Chemical Engineering, University of Michigan, Ann Arbor, MI 48109.
Biointerfaces Institute, University of Michigan, Ann Arbor, MI 48109.
Proc Natl Acad Sci U S A. 2024 Mar 12;121(11):e2311726121. doi: 10.1073/pnas.2311726121. Epub 2024 Mar 7.
Proteins are a diverse class of biomolecules responsible for wide-ranging cellular functions, from catalyzing reactions to recognizing pathogens. The ability to evolve proteins rapidly and inexpensively toward improved properties is a common objective for protein engineers. Powerful high-throughput methods like fluorescent activated cell sorting and next-generation sequencing have dramatically improved directed evolution experiments. However, it is unclear how to best leverage these data to characterize protein fitness landscapes more completely and identify lead candidates. In this work, we develop a simple yet powerful framework to improve protein optimization by predicting continuous protein properties from simple directed evolution experiments using interpretable, linear machine learning models. Importantly, we find that these models, which use data from simple but imprecise experimental estimates of protein fitness, have predictive capabilities that approach more precise but expensive data. Evaluated across five diverse protein engineering tasks, continuous properties are consistently predicted from readily available deep sequencing data, demonstrating that protein fitness space can be reasonably well modeled by linear relationships among sequence mutations. To prospectively test the utility of this approach, we generated a library of stapled peptides and applied the framework to predict affinity and specificity from simple cell sorting data. We then coupled integer linear programming, a method to optimize protein fitness from linear weights, with mutation scores from machine learning to identify variants in unseen sequence space that have improved and co-optimal properties. This approach represents a versatile tool for improved analysis and identification of protein variants across many domains of protein engineering.

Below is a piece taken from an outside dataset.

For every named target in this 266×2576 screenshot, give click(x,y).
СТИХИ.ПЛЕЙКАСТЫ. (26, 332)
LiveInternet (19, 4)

蛋白质是一类具有广泛细胞功能的生物分子,从催化反应到识别病原体。快速且廉价地进化蛋白质以提高其性能是蛋白质工程师的共同目标。强大的高通量方法,如荧光激活细胞分选和下一代测序,极大地改进了定向进化实验。然而,目前尚不清楚如何最好地利用这些数据更全面地描述蛋白质适应性景观并确定领先的候选者。在这项工作中,我们开发了一个简单而强大的框架,通过使用可解释的线性机器学习模型从简单的定向进化实验中预测连续的蛋白质特性,从而改进蛋白质优化。重要的是,我们发现这些模型使用来自简单但不精确的蛋白质适应性实验估计的简单数据,可以接近更精确但昂贵的数据,从而具有预测能力。在五个不同的蛋白质工程任务中进行评估,连续特性可以从易于获得的深度测序数据中得到一致的预测,这表明蛋白质适应性空间可以通过序列突变之间的线性关系进行合理的建模。为了前瞻性地测试这种方法的实用性,我们生成了一个订书肽文库,并将该框架应用于从简单的细胞分选数据中预测亲和力和特异性。然后,我们将整数线性规划(一种从线性权重优化蛋白质适应性的方法)与机器学习的突变评分相结合,以识别具有改进和协同优化特性的未见序列空间中的变体。这种方法代表了一种改进蛋白质工程许多领域中蛋白质变体分析和鉴定的多功能工具。